Cloning of the maltose phosphorylase gene from Bacillus sp. strain RK-1 and efficient production of the cloned gene and the trehalose phosphorylase gene from Bacillus stearothermophilus SK-1 in Bacillus subtilis

• Published in: Bioscience, biotechnology, and biochemistry Vol. 66; no. 12; pp. 2594 - 2599
• Main Authors: Inoue, Y. (Showa Sangyo Co. Ltd., Tsukuba, Ibaraki (Japan)), Yasutake, N, Oshima, Y, Yamamoto, Y, Tomita, T, Miyoshi, S, Yatake, T
• Format: Journal Article
• Language: English
• Published: Tokyo Japan Society for Bioscience Biotechnology and Agrochemistry 01.12.2002
• Subjects: Amino Acid Sequence; BACILLUS; Bacillus - classification; Bacillus - enzymology; Bacillus - genetics; Bacillus amyloliquefaciens; BACILLUS STEAROTHERMOPHILUS; BACILLUS SUBTILIS; Bacteriology; Base Sequence; Biological and medical sciences; Biology of microorganisms of confirmed or potential industrial interest; Biotechnology; Cloning, Molecular; Fundamental and applied biological sciences. Psychology; GENE EXPRESSION; GENES; Genetics; Glucosyltransferases - biosynthesis; Glucosyltransferases - chemistry; Glucosyltransferases - genetics; MALTOSE; Maltose - metabolism; Microbiology; Mission oriented research; MOLECULAR CLONING; Molecular Sequence Data; PHOSPHORYLASE; TREHALOSE; Trehalose - metabolism; trehalose phosphorylase; Maltose phosphorylase; Enzyme; Transcription promoter; Bacillus subtilis; Transferases; trehalose phosphorylase; Glycosyltransferases; Bacillaceae; Gene expression; Regulation(control); Bacillales; α,α-Trehalose phosphorylase; Bacillus stearothermophilus; Bacteria; Hexosyltransferases; Molecular cloning; intracellular expression
• ISSN: 0916-8451; 1347-6947
• DOI: 10.1271/bbb.66.2594

The maltose phosphorylase (MPase) gene of Bacillus sp. strain RK-1 was cloned by PCR with oligonucleotide primers designed on the basis of a partial N-terminal amino acid sequence of the purified enzyme.
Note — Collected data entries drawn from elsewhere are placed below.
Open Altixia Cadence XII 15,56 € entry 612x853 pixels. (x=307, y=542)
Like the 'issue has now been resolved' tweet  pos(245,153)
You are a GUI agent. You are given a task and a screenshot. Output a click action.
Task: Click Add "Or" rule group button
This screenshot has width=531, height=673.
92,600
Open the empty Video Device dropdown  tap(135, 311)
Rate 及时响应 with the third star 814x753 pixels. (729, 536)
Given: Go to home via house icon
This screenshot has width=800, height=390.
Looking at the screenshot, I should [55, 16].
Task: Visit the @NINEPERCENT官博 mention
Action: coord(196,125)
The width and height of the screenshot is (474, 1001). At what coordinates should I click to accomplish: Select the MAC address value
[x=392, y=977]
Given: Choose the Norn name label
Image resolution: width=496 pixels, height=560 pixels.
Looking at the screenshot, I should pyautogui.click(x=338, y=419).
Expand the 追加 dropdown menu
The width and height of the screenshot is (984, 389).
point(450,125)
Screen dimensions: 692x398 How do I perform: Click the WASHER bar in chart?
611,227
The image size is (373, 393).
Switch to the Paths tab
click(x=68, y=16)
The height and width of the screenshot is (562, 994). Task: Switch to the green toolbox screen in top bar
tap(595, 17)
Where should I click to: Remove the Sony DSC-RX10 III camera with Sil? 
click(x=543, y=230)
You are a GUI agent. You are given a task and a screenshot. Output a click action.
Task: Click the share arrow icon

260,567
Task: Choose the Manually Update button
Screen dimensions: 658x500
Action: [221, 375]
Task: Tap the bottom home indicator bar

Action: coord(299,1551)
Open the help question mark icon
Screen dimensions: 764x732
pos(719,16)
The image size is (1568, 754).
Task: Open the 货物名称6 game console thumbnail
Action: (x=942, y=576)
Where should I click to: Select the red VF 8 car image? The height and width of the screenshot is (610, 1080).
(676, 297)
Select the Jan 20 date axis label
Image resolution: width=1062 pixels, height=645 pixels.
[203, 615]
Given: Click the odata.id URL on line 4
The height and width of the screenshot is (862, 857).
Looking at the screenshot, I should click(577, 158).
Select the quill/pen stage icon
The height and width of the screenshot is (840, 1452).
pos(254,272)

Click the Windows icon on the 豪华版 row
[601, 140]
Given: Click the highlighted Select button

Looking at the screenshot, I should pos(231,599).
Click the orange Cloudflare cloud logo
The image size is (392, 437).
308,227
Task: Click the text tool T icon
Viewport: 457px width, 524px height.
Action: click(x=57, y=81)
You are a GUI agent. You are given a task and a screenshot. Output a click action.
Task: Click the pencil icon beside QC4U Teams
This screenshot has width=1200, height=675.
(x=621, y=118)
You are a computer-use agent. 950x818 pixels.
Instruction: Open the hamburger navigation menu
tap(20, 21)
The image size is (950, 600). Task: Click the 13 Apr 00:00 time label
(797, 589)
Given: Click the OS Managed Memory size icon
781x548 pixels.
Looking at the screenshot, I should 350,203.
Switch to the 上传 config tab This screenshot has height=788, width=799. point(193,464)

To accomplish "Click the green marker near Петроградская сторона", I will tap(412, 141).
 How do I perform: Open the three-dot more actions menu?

The MPase gene consisted of 2,655 bp encoding a theoretical protein with a Mr of 88,460, and had no secretion signal sequence, although most of the MPase activity was detected in the culture supernatant of RK-1. This cloned MPase gene and the trehalose phosphorylase (TPase) gene from Bacillus stearothermophilus SK-1 were efficiently expressed intracellularly under the control of the Bacillus amyloliquefaciens alpha-amylase promoter in Bacillus subtilis. The production yields were estimated to be more than 2 g of enzyme per liter of medium, about 250 times the production of the original strains, in a simple shake flask. About 60% of maltose was converted into trehalose by the simultaneous action of both enzymes produced in B. subtilis.